*** Opening Task data ***

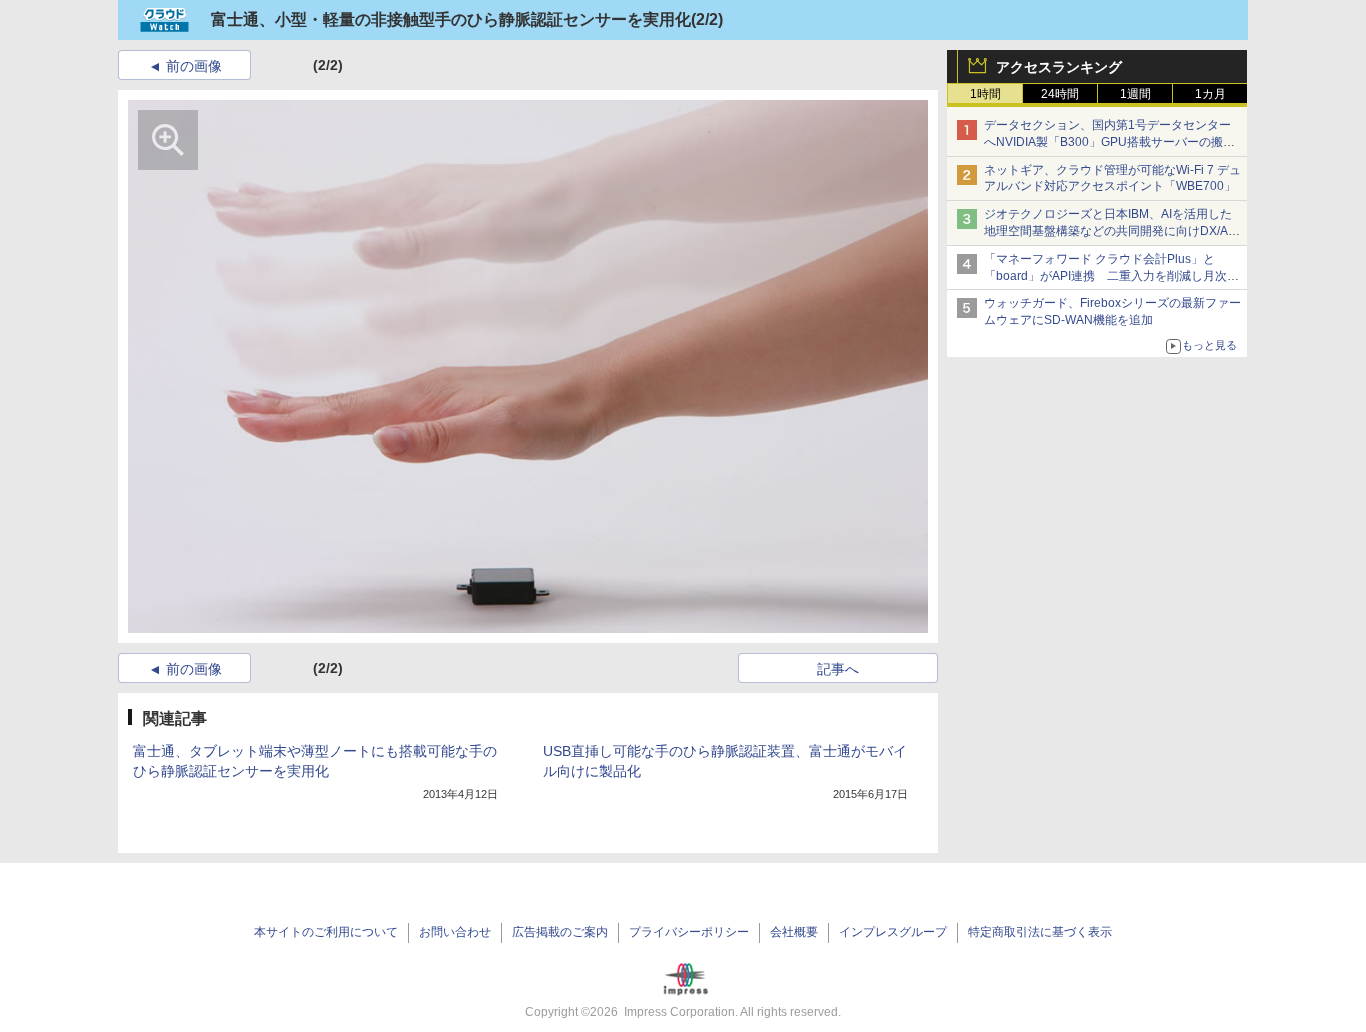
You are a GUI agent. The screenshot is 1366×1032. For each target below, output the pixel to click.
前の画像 (194, 66)
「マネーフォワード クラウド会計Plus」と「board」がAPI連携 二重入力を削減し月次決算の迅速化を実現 (1111, 276)
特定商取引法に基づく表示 (1040, 932)
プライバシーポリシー (689, 932)
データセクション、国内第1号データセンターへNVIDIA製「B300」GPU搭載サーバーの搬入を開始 (1109, 142)
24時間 (1060, 94)
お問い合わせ (455, 932)
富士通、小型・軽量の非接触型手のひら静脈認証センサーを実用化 (451, 19)
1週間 (1135, 94)
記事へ (838, 669)
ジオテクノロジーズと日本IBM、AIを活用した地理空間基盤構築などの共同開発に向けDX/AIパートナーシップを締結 (1108, 231)
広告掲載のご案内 (560, 932)
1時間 (985, 94)
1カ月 (1210, 94)
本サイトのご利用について (326, 932)
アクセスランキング (1059, 67)
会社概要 (794, 932)
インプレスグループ (893, 932)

*** Closing Task data ***

Instructions to follow: Although the records contain pictures, return only their text, exactly as written.

The answer:
You are a GUI agent. The screenshot is 1366×1032. For each target below, output the pixel to click.
前の画像 (194, 66)
「マネーフォワード クラウド会計Plus」と「board」がAPI連携 二重入力を削減し月次決算の迅速化を実現 (1111, 276)
特定商取引法に基づく表示 (1040, 932)
プライバシーポリシー (689, 932)
データセクション、国内第1号データセンターへNVIDIA製「B300」GPU搭載サーバーの搬入を開始 (1109, 142)
24時間 (1060, 94)
お問い合わせ (455, 932)
富士通、小型・軽量の非接触型手のひら静脈認証センサーを実用化 (451, 19)
1週間 (1135, 94)
記事へ (838, 669)
ジオテクノロジーズと日本IBM、AIを活用した地理空間基盤構築などの共同開発に向けDX/AIパートナーシップを締結 (1108, 231)
広告掲載のご案内 (560, 932)
1時間 (985, 94)
1カ月 (1210, 94)
本サイトのご利用について (326, 932)
アクセスランキング (1059, 67)
会社概要 (794, 932)
インプレスグループ (893, 932)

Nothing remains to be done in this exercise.